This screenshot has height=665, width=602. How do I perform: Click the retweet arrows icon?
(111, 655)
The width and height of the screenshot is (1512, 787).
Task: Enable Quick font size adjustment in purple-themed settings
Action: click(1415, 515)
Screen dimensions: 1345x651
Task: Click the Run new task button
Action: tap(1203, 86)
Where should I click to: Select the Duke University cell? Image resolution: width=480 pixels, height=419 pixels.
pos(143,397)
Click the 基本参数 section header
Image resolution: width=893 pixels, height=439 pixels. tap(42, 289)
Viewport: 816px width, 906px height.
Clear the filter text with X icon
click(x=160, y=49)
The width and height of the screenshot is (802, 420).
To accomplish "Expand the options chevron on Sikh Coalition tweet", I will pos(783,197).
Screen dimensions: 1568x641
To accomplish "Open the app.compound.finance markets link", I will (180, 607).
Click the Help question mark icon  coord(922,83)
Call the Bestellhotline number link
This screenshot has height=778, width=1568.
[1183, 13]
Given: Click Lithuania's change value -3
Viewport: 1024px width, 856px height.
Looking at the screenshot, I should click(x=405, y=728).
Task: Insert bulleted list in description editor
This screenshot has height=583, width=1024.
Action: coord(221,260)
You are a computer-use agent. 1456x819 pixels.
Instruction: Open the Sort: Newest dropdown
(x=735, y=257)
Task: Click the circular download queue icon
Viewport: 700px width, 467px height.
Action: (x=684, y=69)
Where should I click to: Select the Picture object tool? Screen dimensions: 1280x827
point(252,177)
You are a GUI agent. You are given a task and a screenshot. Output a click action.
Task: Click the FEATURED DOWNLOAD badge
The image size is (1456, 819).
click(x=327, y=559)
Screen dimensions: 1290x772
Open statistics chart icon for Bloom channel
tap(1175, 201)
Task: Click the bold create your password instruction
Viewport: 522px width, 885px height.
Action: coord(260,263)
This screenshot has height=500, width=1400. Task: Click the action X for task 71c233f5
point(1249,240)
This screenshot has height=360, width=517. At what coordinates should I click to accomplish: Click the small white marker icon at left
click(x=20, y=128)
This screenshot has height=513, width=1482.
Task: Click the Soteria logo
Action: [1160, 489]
┄┄┄┄┄┄
### TASK PROMPT
Above are the records; reproduce all of them exactly.

### TASK SOLUTION
This screenshot has height=665, width=602. How do I perform: Click the retweet arrows icon?
(111, 655)
The width and height of the screenshot is (1512, 787).
Task: Enable Quick font size adjustment in purple-themed settings
Action: click(1415, 515)
Screen dimensions: 1345x651
Task: Click the Run new task button
Action: tap(1203, 86)
Where should I click to: Select the Duke University cell? Image resolution: width=480 pixels, height=419 pixels.
pos(143,397)
Click the 基本参数 section header
Image resolution: width=893 pixels, height=439 pixels. tap(42, 289)
Viewport: 816px width, 906px height.
Clear the filter text with X icon
click(x=160, y=49)
The width and height of the screenshot is (802, 420).
To accomplish "Expand the options chevron on Sikh Coalition tweet", I will pos(783,197).
Screen dimensions: 1568x641
To accomplish "Open the app.compound.finance markets link", I will (180, 607).
Click the Help question mark icon  coord(922,83)
Call the Bestellhotline number link
This screenshot has height=778, width=1568.
[1183, 13]
Given: Click Lithuania's change value -3
Viewport: 1024px width, 856px height.
Looking at the screenshot, I should click(x=405, y=728).
Task: Insert bulleted list in description editor
This screenshot has height=583, width=1024.
Action: coord(221,260)
You are a computer-use agent. 1456x819 pixels.
Instruction: Open the Sort: Newest dropdown
(x=735, y=257)
Task: Click the circular download queue icon
Viewport: 700px width, 467px height.
Action: (x=684, y=69)
Where should I click to: Select the Picture object tool? Screen dimensions: 1280x827
point(252,177)
You are a GUI agent. You are given a task and a screenshot. Output a click action.
Task: Click the FEATURED DOWNLOAD badge
The image size is (1456, 819).
click(x=327, y=559)
Screen dimensions: 1290x772
Open statistics chart icon for Bloom channel
tap(1175, 201)
Task: Click the bold create your password instruction
Viewport: 522px width, 885px height.
Action: coord(260,263)
This screenshot has height=500, width=1400. Task: Click the action X for task 71c233f5
point(1249,240)
This screenshot has height=360, width=517. At what coordinates should I click to accomplish: Click the small white marker icon at left
click(x=20, y=128)
This screenshot has height=513, width=1482.
Task: Click the Soteria logo
Action: [1160, 489]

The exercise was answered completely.